Collected data
----

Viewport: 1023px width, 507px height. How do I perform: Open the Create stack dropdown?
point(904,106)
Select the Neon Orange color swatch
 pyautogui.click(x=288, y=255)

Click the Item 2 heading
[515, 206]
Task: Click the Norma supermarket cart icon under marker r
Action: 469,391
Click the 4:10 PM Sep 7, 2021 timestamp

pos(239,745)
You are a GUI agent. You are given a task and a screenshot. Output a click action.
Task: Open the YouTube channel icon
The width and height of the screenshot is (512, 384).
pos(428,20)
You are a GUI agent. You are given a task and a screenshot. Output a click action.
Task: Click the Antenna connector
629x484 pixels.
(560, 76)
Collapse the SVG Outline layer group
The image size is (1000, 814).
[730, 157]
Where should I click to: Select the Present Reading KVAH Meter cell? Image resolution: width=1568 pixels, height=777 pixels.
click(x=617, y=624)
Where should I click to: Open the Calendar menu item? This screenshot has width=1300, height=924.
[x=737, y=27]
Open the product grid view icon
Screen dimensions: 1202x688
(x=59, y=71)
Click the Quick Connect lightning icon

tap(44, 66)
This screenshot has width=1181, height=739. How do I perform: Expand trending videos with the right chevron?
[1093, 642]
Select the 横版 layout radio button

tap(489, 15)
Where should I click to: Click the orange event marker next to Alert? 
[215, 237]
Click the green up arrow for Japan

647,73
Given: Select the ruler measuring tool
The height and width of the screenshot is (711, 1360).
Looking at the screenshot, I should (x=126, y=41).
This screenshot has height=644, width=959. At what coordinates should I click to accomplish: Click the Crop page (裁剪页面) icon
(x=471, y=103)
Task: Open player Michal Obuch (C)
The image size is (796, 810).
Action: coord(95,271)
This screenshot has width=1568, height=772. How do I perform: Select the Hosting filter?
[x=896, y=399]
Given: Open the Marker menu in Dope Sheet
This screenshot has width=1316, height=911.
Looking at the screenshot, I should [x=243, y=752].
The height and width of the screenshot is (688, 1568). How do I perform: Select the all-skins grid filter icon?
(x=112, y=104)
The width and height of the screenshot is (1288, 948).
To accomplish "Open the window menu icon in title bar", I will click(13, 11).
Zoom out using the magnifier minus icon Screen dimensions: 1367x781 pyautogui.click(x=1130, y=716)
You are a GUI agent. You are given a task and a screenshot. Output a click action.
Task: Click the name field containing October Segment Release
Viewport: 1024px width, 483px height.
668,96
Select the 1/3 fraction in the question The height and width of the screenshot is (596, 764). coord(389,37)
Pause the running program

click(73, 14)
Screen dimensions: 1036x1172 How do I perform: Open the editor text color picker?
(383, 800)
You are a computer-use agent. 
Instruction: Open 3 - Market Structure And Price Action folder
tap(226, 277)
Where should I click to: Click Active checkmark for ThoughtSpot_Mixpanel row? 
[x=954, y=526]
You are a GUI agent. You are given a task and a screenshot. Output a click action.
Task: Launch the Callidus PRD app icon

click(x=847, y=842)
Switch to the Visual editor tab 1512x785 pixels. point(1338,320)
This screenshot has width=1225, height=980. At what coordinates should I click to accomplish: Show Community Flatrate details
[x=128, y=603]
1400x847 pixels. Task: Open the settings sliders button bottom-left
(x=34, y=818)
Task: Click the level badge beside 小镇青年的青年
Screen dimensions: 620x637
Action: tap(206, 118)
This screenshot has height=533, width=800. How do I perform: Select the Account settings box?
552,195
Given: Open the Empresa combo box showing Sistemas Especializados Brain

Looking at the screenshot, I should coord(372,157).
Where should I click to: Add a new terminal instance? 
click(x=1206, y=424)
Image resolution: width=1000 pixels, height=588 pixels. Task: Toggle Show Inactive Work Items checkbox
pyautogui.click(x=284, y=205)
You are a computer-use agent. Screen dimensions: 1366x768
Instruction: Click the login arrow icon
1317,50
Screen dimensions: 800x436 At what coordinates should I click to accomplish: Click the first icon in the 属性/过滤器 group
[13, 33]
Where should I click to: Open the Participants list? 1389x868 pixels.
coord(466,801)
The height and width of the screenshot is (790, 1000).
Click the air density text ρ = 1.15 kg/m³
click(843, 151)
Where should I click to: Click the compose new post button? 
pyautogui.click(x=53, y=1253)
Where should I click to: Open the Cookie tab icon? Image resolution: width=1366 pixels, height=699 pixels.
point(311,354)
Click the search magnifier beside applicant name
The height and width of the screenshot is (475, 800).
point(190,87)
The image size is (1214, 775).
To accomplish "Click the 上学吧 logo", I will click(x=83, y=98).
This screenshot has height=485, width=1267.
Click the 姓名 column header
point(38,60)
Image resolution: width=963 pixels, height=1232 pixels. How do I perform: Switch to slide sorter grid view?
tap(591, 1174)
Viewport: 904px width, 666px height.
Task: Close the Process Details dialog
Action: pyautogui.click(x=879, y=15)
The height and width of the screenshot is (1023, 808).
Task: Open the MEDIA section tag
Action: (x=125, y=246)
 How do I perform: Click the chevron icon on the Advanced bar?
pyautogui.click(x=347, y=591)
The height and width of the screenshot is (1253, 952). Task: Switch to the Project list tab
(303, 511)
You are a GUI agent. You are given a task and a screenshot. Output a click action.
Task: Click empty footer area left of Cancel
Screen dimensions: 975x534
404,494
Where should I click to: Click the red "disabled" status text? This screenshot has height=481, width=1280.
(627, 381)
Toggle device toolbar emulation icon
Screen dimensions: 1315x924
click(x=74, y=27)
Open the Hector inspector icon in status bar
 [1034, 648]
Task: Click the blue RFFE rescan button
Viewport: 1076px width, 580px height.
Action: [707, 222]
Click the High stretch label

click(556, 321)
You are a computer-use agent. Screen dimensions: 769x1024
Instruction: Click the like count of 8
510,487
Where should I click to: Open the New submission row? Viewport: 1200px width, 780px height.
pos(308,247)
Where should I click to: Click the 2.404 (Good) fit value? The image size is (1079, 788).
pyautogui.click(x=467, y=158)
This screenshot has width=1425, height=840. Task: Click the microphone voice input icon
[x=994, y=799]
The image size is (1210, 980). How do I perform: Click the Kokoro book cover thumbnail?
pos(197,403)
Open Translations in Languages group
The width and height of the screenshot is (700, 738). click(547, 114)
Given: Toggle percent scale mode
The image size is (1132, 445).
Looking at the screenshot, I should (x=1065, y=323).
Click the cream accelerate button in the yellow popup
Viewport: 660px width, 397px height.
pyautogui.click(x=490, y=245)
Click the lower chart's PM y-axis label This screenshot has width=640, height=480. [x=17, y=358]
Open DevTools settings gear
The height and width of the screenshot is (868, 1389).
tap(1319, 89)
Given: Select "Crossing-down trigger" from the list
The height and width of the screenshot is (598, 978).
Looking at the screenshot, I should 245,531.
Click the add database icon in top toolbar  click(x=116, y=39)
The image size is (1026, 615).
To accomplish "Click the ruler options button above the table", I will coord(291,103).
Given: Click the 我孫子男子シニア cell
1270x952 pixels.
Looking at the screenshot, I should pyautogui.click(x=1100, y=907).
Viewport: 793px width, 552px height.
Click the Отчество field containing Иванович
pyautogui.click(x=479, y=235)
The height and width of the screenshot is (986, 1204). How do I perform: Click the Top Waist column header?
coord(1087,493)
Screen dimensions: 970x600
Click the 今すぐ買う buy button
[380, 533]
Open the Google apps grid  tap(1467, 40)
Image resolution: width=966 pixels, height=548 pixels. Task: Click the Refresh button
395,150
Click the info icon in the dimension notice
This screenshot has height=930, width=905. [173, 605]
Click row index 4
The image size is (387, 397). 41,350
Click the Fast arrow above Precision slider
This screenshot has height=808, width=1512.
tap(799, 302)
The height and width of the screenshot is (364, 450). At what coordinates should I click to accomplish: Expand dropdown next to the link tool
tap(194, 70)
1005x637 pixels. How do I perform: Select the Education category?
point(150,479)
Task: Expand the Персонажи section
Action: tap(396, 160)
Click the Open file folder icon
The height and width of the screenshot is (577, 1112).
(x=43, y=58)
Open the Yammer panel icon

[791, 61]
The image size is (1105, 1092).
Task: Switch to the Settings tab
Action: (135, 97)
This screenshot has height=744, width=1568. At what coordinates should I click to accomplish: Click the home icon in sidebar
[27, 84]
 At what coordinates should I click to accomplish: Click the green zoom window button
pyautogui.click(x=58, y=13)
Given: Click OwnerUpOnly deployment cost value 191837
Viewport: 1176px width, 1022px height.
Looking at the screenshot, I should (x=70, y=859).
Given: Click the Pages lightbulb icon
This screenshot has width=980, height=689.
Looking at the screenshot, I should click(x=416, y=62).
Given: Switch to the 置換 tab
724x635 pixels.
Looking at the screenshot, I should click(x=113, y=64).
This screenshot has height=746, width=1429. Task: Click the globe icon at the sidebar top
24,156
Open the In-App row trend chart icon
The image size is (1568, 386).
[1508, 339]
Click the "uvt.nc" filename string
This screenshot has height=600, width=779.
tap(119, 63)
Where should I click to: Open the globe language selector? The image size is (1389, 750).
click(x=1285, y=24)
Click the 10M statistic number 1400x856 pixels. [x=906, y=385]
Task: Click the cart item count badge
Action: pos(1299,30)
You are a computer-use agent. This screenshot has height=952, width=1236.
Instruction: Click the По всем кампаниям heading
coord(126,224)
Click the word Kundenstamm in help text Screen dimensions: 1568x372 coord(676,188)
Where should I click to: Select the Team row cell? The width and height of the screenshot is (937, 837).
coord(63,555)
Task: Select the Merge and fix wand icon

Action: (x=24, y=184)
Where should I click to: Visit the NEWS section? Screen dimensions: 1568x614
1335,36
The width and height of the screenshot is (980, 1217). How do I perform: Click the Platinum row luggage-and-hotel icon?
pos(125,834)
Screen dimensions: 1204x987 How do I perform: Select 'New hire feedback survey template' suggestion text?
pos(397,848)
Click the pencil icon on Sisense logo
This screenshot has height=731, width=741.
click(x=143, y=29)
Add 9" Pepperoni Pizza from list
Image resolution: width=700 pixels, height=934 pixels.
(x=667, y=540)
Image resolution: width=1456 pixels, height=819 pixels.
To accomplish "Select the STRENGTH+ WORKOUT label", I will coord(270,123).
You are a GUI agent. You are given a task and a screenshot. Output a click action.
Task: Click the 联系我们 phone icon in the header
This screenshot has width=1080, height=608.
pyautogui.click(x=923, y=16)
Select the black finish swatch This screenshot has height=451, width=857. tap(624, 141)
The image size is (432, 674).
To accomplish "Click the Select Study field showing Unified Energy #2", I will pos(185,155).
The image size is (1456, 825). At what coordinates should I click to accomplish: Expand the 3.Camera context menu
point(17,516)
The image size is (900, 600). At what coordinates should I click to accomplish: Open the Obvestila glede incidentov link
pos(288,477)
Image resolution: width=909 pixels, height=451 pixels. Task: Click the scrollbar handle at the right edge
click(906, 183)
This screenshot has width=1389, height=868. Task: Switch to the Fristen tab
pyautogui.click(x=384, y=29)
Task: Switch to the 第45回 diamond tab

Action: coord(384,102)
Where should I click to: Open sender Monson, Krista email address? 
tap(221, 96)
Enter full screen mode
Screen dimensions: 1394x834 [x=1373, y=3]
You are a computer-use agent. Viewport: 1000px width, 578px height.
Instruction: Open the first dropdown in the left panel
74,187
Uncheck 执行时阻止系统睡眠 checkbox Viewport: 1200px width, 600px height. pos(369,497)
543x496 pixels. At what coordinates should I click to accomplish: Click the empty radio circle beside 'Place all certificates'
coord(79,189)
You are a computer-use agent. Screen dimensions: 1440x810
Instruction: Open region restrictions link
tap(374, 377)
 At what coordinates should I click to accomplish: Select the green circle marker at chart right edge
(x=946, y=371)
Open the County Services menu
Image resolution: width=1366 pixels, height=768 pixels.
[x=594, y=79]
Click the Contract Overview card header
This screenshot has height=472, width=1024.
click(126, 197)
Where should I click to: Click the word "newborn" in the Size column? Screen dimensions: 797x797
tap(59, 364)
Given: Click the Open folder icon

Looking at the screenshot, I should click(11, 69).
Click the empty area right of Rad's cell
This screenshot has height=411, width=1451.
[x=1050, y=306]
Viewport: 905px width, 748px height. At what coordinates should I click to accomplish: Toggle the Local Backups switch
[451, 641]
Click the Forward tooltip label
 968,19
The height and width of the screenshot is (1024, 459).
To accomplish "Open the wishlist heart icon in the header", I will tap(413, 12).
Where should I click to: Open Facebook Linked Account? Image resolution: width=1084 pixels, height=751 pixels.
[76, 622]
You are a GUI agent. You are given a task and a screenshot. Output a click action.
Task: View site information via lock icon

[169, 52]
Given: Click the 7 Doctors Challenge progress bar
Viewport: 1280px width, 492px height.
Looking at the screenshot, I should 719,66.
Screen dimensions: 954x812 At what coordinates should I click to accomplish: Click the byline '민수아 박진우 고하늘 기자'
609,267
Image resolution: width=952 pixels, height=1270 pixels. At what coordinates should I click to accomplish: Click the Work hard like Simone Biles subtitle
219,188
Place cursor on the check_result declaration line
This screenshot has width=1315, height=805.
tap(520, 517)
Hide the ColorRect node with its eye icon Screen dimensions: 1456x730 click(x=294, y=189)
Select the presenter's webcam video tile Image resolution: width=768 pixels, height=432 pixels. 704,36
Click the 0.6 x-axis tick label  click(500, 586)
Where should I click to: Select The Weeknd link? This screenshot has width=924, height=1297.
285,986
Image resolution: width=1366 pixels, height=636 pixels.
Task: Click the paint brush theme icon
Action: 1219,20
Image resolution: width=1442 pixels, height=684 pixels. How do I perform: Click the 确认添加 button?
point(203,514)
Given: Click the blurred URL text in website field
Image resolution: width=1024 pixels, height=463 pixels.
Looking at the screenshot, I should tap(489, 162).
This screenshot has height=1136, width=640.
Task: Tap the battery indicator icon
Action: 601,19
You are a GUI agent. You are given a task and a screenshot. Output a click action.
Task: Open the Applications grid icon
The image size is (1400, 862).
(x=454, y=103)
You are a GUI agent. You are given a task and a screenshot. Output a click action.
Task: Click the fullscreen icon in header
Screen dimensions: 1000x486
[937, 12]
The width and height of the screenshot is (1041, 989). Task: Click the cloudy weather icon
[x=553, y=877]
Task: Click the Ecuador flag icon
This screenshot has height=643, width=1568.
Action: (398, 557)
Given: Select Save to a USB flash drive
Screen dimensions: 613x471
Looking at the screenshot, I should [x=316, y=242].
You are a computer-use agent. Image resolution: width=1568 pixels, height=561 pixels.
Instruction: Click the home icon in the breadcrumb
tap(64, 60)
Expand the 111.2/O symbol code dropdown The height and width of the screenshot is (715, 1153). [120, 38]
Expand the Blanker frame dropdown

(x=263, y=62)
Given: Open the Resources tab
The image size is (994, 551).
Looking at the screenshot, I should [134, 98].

----

Could you return exactly the stretch of the data above that starts at the line with "Click the Forward tooltip label" and ends at the line with "Given: Click the 7", both lines included?

Click the Forward tooltip label
 968,19
The height and width of the screenshot is (1024, 459).
To accomplish "Open the wishlist heart icon in the header", I will tap(413, 12).
Where should I click to: Open Facebook Linked Account? Image resolution: width=1084 pixels, height=751 pixels.
[76, 622]
You are a GUI agent. You are given a task and a screenshot. Output a click action.
Task: View site information via lock icon

[169, 52]
Given: Click the 7 Doctors Challenge progress bar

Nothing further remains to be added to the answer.